Critic Daniel D. Shade reviewed the novel in 2001:

Yet in spite of all the pain and anguish we go through as we follow Jeff through his search for an understanding of why he is replaying his life, the book has some important things to say to the reader. First, life is full of endless happenings that we have little control over. We should live our lives with our eyes set upon the horizon and never look back, controlling those things we can and giving no second thought to those events out of our hands. Second, given that we only have one life to live (Jeff is never sure he will replay again with each heart attack) we should live it to the fullest extent possible and with the least regret for our actions. Everybody makes mistakes; the point is not to dwell on them but to pick ourselves up and keep on going. Keep moving ahead. Third, choices must be made—we cannot avoid them. The only failure is to live a life without risks. In fact, I believe Jeff Winston would advise risking everything for those you love and for the life you want for them and with them. To not experience risk is to fail. And what does Replay have to say to a poor, old man like me who is still going through his mid-life crisis? Just this—that every year will be new. Every day a new chance to begin again. There can be no mid-life crisis when we are living each day to the fullest extent possible. From what Jeff Winston has taught me, I would define mid-life crisis as a period of selfishness when we turn inward and think only of ourselves. Jeff inspires us to look outward toward others and think less of ourselves.

In 1986 the agent Irene Webb (then at the William Morris Agency, which still represents Grimwood's work) sold the film rights to Replay to United Artists for a $100,000 option against a $400,000 purchase.

==Into the Deep==
Grimwood explored his fascination with cetacean intelligence, encounters with dolphins and research into intraspecies dolphin communication for his novel Into the Deep (William Morrow, 1995). It is about a marine biologist struggling to crack the code of dolphin intelligence. It features lengthy passages written from the point of view of several dolphin characters. To research "the willful denial and gratuitous cruelty" involved in tuna fishing, Grimwood secretly infiltrated the crew of a tuna boat based in San Diego, California.

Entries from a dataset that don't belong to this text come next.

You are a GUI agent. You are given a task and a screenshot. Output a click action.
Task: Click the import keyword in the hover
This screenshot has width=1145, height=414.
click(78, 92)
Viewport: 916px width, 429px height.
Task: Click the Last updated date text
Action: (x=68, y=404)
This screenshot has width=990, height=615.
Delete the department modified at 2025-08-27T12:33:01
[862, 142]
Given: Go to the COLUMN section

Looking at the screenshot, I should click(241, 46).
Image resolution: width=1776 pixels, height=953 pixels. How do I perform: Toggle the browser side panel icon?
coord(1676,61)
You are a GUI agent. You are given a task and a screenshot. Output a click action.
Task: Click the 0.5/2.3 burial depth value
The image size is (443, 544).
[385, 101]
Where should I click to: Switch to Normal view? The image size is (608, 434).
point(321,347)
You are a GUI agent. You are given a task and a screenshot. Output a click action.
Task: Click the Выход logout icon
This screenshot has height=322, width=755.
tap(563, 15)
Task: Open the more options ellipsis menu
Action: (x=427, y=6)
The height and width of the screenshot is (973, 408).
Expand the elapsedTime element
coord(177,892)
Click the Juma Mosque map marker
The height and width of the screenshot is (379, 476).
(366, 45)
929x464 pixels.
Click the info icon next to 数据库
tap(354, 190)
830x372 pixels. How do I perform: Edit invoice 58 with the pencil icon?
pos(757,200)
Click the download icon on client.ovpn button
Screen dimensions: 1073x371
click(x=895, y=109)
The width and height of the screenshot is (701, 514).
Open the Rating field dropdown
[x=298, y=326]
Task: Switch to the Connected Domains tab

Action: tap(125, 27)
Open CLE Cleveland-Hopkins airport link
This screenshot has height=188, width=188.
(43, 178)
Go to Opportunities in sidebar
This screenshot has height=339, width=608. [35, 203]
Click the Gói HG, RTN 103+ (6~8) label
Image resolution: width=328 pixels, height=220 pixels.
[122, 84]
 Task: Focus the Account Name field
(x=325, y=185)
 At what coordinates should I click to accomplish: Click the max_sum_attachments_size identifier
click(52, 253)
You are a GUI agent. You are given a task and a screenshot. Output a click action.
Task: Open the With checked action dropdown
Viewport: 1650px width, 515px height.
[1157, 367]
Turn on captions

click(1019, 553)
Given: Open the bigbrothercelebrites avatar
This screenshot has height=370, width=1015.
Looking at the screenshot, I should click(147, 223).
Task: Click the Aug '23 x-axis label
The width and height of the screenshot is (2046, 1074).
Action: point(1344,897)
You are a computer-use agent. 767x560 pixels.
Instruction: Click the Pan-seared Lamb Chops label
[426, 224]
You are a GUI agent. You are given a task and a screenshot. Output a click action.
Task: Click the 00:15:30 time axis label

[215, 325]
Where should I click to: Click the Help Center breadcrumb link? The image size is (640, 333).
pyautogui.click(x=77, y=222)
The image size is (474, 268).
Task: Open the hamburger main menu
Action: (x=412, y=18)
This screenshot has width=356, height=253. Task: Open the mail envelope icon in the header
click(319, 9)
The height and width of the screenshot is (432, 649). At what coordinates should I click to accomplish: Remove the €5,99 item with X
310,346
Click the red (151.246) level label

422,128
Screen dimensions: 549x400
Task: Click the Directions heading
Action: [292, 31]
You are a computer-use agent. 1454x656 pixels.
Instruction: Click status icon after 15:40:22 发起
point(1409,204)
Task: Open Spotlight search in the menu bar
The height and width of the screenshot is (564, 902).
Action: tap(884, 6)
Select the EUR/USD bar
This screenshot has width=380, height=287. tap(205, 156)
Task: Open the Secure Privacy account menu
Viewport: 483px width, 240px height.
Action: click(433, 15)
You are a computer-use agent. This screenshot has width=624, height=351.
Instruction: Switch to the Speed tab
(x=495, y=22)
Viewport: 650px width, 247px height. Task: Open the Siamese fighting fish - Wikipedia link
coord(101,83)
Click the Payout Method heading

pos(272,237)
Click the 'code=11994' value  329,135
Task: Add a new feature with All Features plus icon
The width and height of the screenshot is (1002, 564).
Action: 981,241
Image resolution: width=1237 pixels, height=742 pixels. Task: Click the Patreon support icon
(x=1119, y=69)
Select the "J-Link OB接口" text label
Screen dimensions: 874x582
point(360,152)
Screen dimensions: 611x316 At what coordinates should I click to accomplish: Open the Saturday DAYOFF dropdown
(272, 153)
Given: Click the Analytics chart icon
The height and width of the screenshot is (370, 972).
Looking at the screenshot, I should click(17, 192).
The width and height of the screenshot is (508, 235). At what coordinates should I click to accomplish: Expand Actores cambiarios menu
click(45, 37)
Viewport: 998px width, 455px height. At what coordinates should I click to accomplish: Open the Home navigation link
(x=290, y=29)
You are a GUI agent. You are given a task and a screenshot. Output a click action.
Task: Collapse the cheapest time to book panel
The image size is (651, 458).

The publisher described the book:

Set on land and beneath the oceans, Into the Deep reveals, once again, Ken Grimwood's exceptional talent for blending fantasy and reality. One part thriller, one part spiritual adventure, the exhilarating story at the heart of Into the Deep involves a hard-hitting journalist, a beautiful scientist, a globe-traveling engineer, and a venerable Portuguese fisherman. Vastly different, their lives are about to intersect and to become irrevocably changed by a school of dolphins--as the fate of the world hangs in the balance. With the drama that unfolds from a silent war waged at the sea's greatest depths and from a single, fateful discovery, Into the Deep takes a tantalizing glimpse at the optimistic future this planet might achieve if humans and the creatures of the deep could learn to share and defend its remarkable bounty.

==Other works==

Other novels include The Voice Outside (1982), exploring mind control and telepathy-inducing drugs; and Elise (1979). Born in Versailles in 1683, Elise is immortal because of her DNA. The story traces her experiences with various lovers and husbands through the centuries. Elise is now regarded as a rare book and sells at collector prices.

==Death==
At age 59, Grimwood died of a heart attack at his home in Santa Barbara, California. In this period, he was working on a sequel to Replay. He is included in the Guide to Santa Barbara Authors and Publishers at the University of California, Santa Barbara. There is at least one unpublished Grimwood novel, a collaboration with Tom Atwill.